The full set of entries, reproduced exactly, is the expected answer.

▸ **Materials provided**:
- - - - -
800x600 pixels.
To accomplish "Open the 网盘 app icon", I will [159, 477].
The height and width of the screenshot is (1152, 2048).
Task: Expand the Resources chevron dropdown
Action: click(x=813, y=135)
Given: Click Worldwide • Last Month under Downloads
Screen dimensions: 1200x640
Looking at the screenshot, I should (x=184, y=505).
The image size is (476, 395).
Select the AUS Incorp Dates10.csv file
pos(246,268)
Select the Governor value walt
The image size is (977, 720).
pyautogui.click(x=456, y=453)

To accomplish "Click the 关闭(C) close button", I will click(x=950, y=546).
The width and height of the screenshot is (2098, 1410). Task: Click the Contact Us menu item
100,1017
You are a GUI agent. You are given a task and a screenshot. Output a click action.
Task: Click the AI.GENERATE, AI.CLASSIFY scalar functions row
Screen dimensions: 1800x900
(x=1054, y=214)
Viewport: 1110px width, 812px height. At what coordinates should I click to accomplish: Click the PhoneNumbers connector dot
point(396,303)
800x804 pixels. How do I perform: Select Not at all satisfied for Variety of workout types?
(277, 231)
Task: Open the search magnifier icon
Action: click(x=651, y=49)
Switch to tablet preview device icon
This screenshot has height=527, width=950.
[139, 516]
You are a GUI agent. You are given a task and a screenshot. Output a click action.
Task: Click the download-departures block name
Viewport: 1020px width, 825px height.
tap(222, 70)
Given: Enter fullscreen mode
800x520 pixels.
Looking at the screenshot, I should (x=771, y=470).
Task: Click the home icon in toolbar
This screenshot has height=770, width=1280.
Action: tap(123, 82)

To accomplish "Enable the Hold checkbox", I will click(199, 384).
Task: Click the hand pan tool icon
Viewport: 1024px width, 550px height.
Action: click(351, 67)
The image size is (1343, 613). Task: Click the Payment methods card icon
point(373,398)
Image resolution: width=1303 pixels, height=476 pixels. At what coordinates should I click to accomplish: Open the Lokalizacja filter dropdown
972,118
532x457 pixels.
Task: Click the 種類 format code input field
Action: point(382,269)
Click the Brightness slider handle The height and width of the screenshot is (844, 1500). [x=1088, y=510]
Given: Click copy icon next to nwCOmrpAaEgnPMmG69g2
- - - - -
▸ **Exercise output**:
800x600 pixels.
To accomplish "Open the 网盘 app icon", I will [159, 477].
The height and width of the screenshot is (1152, 2048).
Task: Expand the Resources chevron dropdown
Action: click(x=813, y=135)
Given: Click Worldwide • Last Month under Downloads
Screen dimensions: 1200x640
Looking at the screenshot, I should (x=184, y=505).
The image size is (476, 395).
Select the AUS Incorp Dates10.csv file
pos(246,268)
Select the Governor value walt
The image size is (977, 720).
pyautogui.click(x=456, y=453)

To accomplish "Click the 关闭(C) close button", I will click(x=950, y=546).
The width and height of the screenshot is (2098, 1410). Task: Click the Contact Us menu item
100,1017
You are a GUI agent. You are given a task and a screenshot. Output a click action.
Task: Click the AI.GENERATE, AI.CLASSIFY scalar functions row
Screen dimensions: 1800x900
(x=1054, y=214)
Viewport: 1110px width, 812px height. At what coordinates should I click to accomplish: Click the PhoneNumbers connector dot
point(396,303)
800x804 pixels. How do I perform: Select Not at all satisfied for Variety of workout types?
(277, 231)
Task: Open the search magnifier icon
Action: click(x=651, y=49)
Switch to tablet preview device icon
This screenshot has height=527, width=950.
[139, 516]
You are a GUI agent. You are given a task and a screenshot. Output a click action.
Task: Click the download-departures block name
Viewport: 1020px width, 825px height.
tap(222, 70)
Given: Enter fullscreen mode
800x520 pixels.
Looking at the screenshot, I should (x=771, y=470).
Task: Click the home icon in toolbar
This screenshot has height=770, width=1280.
Action: tap(123, 82)

To accomplish "Enable the Hold checkbox", I will click(199, 384).
Task: Click the hand pan tool icon
Viewport: 1024px width, 550px height.
Action: click(351, 67)
The image size is (1343, 613). Task: Click the Payment methods card icon
point(373,398)
Image resolution: width=1303 pixels, height=476 pixels. At what coordinates should I click to accomplish: Open the Lokalizacja filter dropdown
972,118
532x457 pixels.
Task: Click the 種類 format code input field
Action: point(382,269)
Click the Brightness slider handle The height and width of the screenshot is (844, 1500). [x=1088, y=510]
Given: Click copy icon next to nwCOmrpAaEgnPMmG69g2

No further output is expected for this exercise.